Need Input
I'm working on adding peripherals to PikaPC, my homebrew PowerPC computer project. I have plans for adding support for video, SD card, and keyboard & mouse. I'm still waiting for some parts to arrive for video, and I'll need to build a SPI interface for an SD card, so I'll start with adding a keyboard/mouse controller.
I've decided to use a PS/2-compatible keyboard controller salvaged from an old PC motherboard that was destroyed by a leaking battery. There are endless options that would have served this purpose, but these 8042-compatible controllers are abundant and fairly easy to use.
The keyboard controller will be sitting on the 5V peripheral bus, so it will need the PLD I programmed previously for enabling the level-shifting bus transceivers, but otherwise it didn't need any other glue logic to interface with the CPU. It just required some inverting buffers for the physical PS/2 interface. This also makes it a good place to start testing my 5V peripheral bus.
I got everything wired up & flipped the switch to test it, and if course it didn't work. The computer would no longer boot. A problem like that is bound to be bus contention and removing the bus transceiver confirmed the problem. Probing with the logic analyzer, I realized the bus enable signal was stuck in the active state so the bus transceiver was trying to drive the bus at the same time as ROM and RAM.
Pulling the PLD and going back to the breadboard, I was able to duplicate the issue — the bus enable signal was always asserted and did not respond to any input changes. This took me a while to track down. I went back to the simulator and realized I hadn't simulated this particular signal previously. When I added it to the simulation, it came back as indeterminate state. Nothing I did seemed to have any effect. Despite assigning a value to the pin, it always compiled to be an input.
What was the problem? A typo. I had swapped two letters. The PDBEN pin I had defined at the top was never referenced, but the PBDEN signal I assigned a value to was used throughout. With that corrected, the computer booted into Forth again without issue with the 5V bus reconnected.
The next step was to update the ROM to configure the additional memory regions I would need for the keyboard controller. The PPC403GA has a built-in memory controller with 8 banks that can be configured for accessing DRAM or ROM/SRAM/Peripherals. Each bank comes with proper chip select signals and can be configured for proper timing for whatever device is connected to that bank.
I have the first two banks configured for ROM & RAM. I set up additional banks for the keyboard controller and future SD card & video peripherals. This ended up requiring some back-and-forth because I misunderstood how the bank addressing works. But once I sat down and mapped out all the regions of the address space that each bank needed, I was able to get the system running with all the requisite banks enabled.
All I needed then was some software to test the keyboard controller and keyboard. I have experimented with 8042 keyboard controllers before, so I had an old Arduino sketch that had worked for me previously. I just needed to port the initialization code over to Forth so I could start testing —
Success!
Playing around with my Forth code, I can initialize both the keyboard and mouse, and see them report back data.

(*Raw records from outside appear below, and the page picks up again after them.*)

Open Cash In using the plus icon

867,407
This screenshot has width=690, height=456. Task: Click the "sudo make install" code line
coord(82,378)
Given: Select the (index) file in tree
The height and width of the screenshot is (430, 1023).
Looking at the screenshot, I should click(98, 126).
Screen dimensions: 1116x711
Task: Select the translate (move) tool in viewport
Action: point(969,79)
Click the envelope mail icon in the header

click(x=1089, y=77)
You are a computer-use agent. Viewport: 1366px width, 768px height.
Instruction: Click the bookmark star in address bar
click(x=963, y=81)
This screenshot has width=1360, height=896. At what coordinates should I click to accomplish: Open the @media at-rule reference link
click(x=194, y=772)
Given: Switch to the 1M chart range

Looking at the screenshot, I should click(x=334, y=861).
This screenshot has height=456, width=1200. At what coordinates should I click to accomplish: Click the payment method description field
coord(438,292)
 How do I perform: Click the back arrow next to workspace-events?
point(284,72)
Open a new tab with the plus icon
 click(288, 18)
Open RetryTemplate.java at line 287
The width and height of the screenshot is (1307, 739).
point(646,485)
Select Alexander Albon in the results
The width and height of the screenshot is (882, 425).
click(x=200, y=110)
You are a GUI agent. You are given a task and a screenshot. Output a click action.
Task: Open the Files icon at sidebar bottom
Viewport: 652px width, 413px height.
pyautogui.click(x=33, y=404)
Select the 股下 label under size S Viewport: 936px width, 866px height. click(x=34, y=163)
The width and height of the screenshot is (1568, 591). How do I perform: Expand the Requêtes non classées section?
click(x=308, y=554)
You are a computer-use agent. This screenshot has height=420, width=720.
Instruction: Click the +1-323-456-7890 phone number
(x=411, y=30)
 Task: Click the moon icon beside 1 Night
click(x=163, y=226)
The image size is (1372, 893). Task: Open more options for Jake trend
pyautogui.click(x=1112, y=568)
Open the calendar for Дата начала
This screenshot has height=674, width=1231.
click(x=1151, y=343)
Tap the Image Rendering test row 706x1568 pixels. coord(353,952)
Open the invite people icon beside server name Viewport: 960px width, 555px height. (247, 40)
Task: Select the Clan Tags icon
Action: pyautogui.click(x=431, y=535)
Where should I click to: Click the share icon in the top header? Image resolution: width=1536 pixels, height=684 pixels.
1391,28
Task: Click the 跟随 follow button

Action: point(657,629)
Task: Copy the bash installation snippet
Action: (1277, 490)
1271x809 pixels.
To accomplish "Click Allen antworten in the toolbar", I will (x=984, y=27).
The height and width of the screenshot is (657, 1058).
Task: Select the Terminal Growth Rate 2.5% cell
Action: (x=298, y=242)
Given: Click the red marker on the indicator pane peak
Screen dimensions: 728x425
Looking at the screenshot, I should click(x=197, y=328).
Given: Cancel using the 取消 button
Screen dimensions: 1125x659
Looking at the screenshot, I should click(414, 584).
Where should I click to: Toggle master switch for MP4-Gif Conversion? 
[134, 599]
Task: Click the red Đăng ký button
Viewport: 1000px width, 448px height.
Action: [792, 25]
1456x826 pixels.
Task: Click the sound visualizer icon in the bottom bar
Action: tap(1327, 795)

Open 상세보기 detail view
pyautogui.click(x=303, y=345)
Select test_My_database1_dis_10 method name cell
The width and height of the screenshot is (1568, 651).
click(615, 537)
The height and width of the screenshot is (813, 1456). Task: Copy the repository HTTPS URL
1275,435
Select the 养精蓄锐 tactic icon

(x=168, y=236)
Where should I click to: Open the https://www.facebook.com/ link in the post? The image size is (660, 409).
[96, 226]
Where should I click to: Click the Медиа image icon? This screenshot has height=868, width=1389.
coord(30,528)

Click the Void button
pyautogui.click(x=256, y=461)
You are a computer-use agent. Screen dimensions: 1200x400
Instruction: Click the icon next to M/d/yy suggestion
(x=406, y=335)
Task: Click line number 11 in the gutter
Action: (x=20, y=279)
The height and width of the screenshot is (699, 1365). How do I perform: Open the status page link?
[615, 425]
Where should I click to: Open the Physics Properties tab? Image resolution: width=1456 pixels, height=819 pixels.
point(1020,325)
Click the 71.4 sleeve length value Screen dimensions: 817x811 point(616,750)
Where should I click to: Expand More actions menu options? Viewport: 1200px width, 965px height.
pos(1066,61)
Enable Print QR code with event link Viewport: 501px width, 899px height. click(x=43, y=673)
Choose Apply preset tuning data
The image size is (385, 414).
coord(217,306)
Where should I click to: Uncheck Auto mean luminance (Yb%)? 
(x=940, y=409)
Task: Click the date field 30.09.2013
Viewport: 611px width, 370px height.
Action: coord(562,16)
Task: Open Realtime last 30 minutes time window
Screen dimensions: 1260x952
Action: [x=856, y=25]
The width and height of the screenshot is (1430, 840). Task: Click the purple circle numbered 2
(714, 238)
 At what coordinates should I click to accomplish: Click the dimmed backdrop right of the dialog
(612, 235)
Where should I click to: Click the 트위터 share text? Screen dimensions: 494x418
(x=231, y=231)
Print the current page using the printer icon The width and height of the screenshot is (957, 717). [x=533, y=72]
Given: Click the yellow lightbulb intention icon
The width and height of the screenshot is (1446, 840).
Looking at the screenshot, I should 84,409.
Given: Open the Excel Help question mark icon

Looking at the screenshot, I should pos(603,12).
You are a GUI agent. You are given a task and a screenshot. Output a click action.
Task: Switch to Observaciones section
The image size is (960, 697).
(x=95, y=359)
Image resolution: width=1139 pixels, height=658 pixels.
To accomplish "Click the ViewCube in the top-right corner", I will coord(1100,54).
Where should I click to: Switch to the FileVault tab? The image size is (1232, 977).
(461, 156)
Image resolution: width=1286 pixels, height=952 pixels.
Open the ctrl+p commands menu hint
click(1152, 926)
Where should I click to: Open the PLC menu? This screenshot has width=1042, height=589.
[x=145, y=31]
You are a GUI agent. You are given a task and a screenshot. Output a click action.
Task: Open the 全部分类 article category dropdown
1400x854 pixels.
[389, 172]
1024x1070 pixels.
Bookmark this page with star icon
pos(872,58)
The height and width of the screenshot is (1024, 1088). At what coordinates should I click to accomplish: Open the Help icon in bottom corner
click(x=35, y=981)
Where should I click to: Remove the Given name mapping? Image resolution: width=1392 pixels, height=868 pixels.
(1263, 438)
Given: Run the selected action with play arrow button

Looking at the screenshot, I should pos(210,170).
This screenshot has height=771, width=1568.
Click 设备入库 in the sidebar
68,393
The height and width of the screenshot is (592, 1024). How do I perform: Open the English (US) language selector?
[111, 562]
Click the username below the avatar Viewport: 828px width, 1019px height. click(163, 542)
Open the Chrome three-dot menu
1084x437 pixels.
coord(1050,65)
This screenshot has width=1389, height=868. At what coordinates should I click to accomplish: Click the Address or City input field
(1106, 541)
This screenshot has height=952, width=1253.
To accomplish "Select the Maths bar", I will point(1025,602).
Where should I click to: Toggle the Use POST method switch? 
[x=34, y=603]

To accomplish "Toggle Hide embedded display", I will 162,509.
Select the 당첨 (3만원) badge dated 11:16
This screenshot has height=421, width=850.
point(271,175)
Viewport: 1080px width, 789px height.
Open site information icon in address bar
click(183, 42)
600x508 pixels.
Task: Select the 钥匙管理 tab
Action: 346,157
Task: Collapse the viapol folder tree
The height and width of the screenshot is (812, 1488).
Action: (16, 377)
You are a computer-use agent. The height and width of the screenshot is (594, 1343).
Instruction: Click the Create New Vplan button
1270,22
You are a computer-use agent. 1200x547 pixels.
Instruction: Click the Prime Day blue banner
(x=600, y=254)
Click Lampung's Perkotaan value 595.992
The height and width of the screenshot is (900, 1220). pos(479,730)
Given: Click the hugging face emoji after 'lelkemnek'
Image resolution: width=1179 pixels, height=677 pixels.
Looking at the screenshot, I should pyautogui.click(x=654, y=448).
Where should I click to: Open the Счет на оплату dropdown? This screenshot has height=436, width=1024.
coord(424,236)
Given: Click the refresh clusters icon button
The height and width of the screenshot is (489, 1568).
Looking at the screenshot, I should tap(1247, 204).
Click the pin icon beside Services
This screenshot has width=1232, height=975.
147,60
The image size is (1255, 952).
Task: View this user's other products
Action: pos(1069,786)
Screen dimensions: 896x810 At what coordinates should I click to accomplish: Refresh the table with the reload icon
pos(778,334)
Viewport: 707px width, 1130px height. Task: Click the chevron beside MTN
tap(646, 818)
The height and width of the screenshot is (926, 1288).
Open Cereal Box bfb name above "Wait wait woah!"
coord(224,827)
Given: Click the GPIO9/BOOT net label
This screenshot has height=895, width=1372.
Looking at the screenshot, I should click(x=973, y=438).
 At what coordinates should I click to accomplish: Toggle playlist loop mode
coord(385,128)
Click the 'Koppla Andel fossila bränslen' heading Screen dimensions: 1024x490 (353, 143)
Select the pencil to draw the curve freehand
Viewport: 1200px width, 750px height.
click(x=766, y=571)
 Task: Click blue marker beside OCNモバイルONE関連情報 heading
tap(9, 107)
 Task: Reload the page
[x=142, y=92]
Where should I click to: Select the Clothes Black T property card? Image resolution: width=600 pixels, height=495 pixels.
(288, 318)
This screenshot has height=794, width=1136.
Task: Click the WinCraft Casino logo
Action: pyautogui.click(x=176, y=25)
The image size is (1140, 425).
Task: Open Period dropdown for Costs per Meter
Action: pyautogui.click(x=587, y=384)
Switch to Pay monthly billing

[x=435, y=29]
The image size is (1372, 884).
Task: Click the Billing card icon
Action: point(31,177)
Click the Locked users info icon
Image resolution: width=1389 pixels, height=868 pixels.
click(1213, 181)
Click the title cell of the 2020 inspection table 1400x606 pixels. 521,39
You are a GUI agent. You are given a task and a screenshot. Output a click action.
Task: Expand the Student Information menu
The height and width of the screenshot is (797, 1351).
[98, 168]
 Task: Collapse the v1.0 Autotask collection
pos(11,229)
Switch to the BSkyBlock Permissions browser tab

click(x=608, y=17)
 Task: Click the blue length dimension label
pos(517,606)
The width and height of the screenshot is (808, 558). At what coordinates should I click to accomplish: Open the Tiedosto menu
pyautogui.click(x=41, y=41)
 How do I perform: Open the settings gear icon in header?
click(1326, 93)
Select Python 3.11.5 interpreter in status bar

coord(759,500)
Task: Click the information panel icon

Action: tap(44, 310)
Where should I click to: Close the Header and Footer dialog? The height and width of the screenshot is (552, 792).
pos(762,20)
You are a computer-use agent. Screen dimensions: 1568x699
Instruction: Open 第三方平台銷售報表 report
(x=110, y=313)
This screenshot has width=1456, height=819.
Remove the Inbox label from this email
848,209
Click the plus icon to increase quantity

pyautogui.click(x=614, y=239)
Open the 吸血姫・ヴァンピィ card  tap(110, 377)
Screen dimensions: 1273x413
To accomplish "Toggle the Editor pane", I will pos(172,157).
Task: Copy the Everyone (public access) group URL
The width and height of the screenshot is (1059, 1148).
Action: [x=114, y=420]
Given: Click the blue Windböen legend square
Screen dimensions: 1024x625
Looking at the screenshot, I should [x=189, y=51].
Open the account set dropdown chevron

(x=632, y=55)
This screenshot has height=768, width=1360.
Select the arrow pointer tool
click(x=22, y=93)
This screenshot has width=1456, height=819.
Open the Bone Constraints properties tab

The keyboard sends valid scan codes for button press and release; the mouse sends valid data packets for movements and button clicks.
The remaining parts for the video circuit should arrive any day now so I'm planning on starting wiring for that next. The video generator is a in a 208-pin package, and there are 4 RAM chips in 40 pin packages to accompany it, plus the new bus transceivers and logic; somewhere around 400 new wires is more than the rest of this project as it stands currently. It's going to take quite some time to assemble!